Teacher-students misconceptions, the fire of inadequacy burns on both sides

The flow of misconceptions has been noticed both in teachers as well as in students during the process of teaching-learning in the class.

This is one of the stark findings from the Teacher Needs Assessment (TNA) 2011 and Bhutan’s Annual Status of Student Learning (ASSL) 2011, conducted by Royal Education Council (REC) which highlighted conceptual misunderstanding in teachers teaching and a number of misconceptions students hold in different concepts across classes respectively.

The report states ‘misconceptions’ in teachers may have imbibed during their education while misconceptions in students, are concepts they acquire which are not in line with the conventional expert’s view, later resulting in cognitive gap in their understanding.

“Teachers of Classes V to VIII harbor misconceptions in all subjects, both in content and pedagogy,” stated the report.

Analysis of ASSL 2010 data and TNA 2011 data reveals that the misconceptions are passed on to students, due to the faulty notions of teachers, later resulting in lack of clarity in concepts.

Gradually, if misconceptions formulated by students are not corrected, it would interfere with subsequent learning.

This is what is observed in students as they move to higher classes and similar cases are also seen across different cohorts of students each year.

In tests conducted across Classes IV, VI and VIII on repeated questions, the performance of the students was not found up to the expected level, while wrong notions or misconceptions which were consistent across the classes were detected in many.

Having learned from the performances of the students, the report stated that the curriculum and pedagogy in subsequent classes are not doing much to correct the misconceptions.

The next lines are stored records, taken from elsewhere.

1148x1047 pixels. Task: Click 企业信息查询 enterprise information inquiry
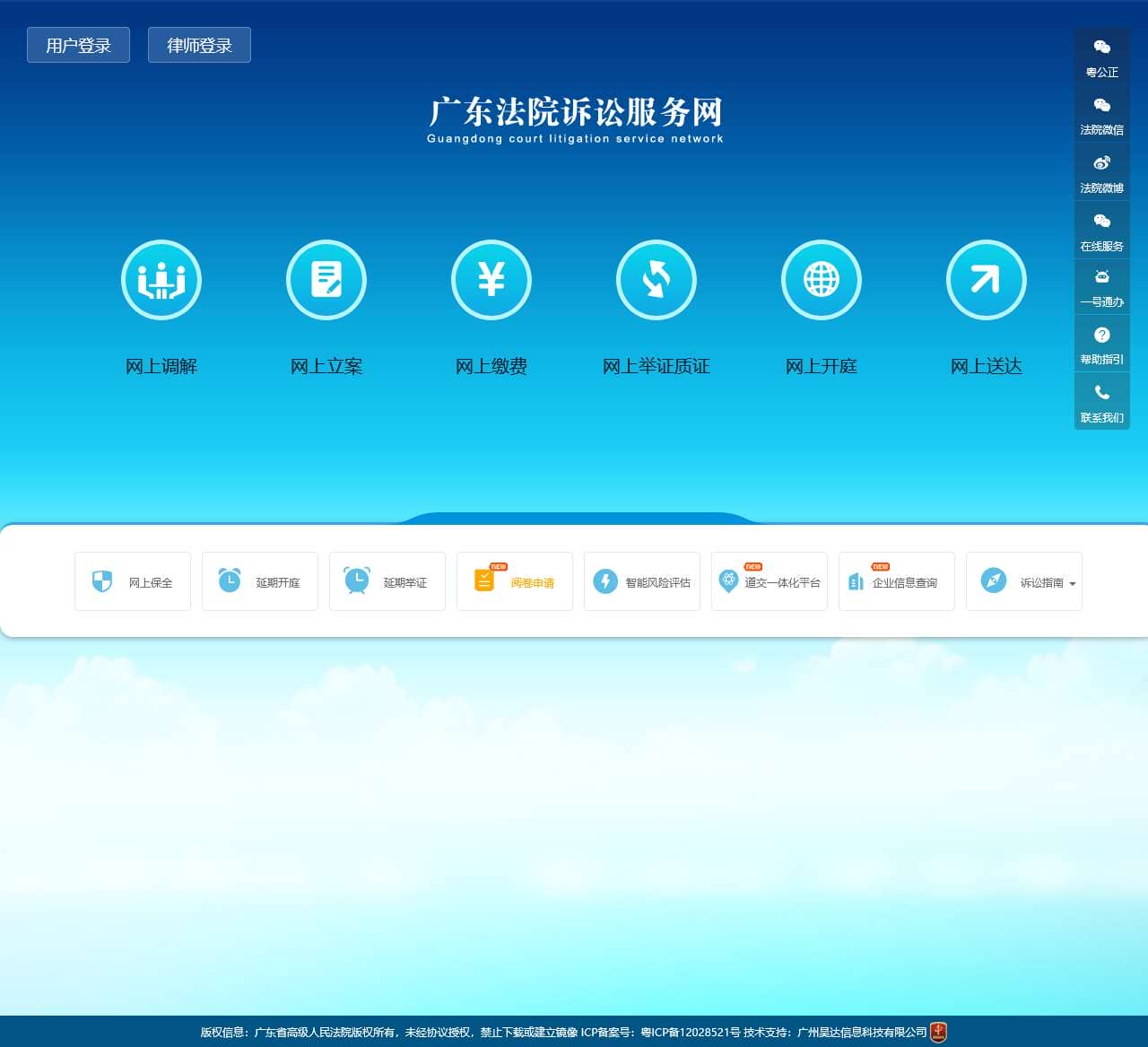pos(896,581)
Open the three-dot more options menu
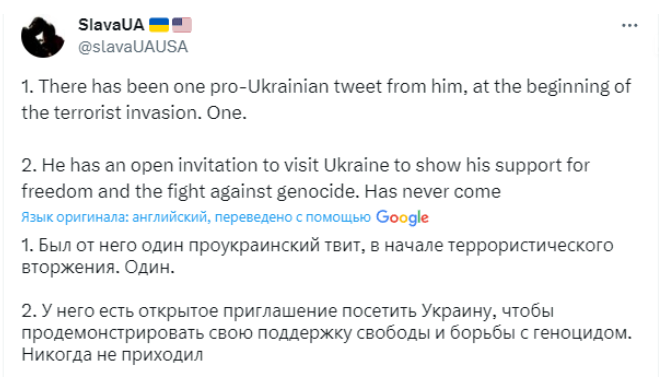This screenshot has width=659, height=377. (629, 26)
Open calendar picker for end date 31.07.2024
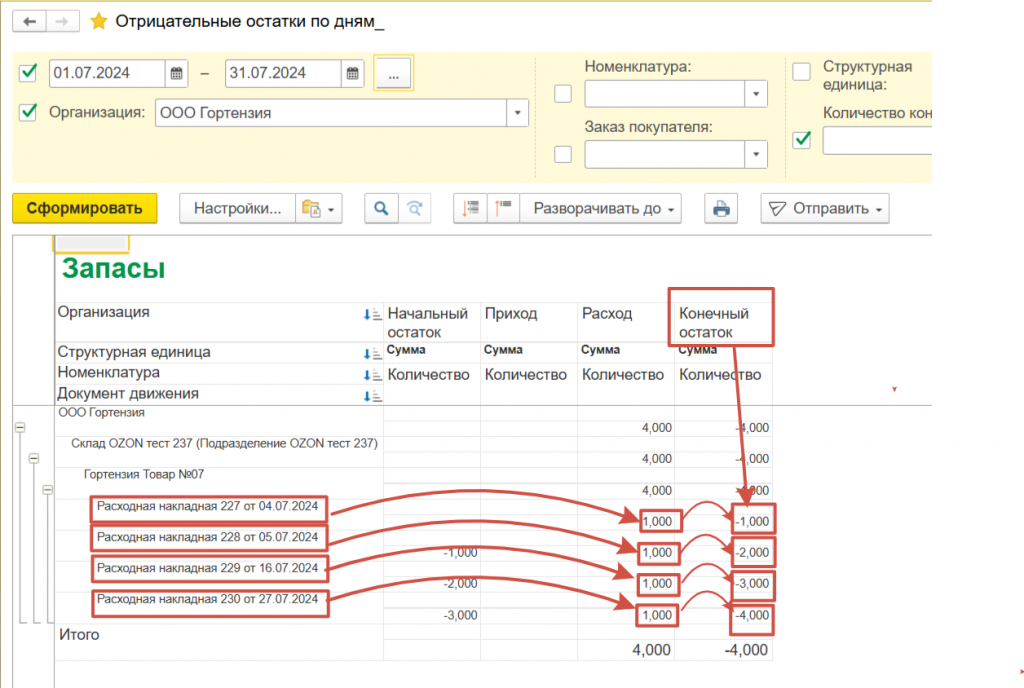1024x688 pixels. [351, 73]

Similar problems were noticed in different groups of students tested in different years of ASSL. “It is possible that many adults including teachers hold similar misconceptions which get passed on to the students,” the report stated.

Most of the teachers reportedly seem to struggle in Maths, Science and Social Studies except in English.

In Maths, teachers faced difficulty to understand the basic as well as deeper concepts and in Science, many teachers are not able to use data from student responses to identify relevant misconceptions.

In addition to this many teachers were found to lack basic familiarity with some fundamental concepts necessary for clear understanding of the social sciences.

The teachers’ misconceptions are partly responsible for this inability that may be caused by lack of experience to use appropriate assessment tools to drive teaching and pedagogy, the report states.

However teachers fared very well in questions which tested their knowledge and understanding of vocabulary. An area of strength for majority of teachers from classes V to VIII is found in vocabulary skills.

The report further stated that though it is difficult to identify an exact misconception in a student in regular classroom interactions but if any, a teacher must force the students to actively use conceptual understanding.

The TNA was conducted for teachers of classes V to VIII which comes to 2288 teachers in 2011 excluding Dzongkha teachers.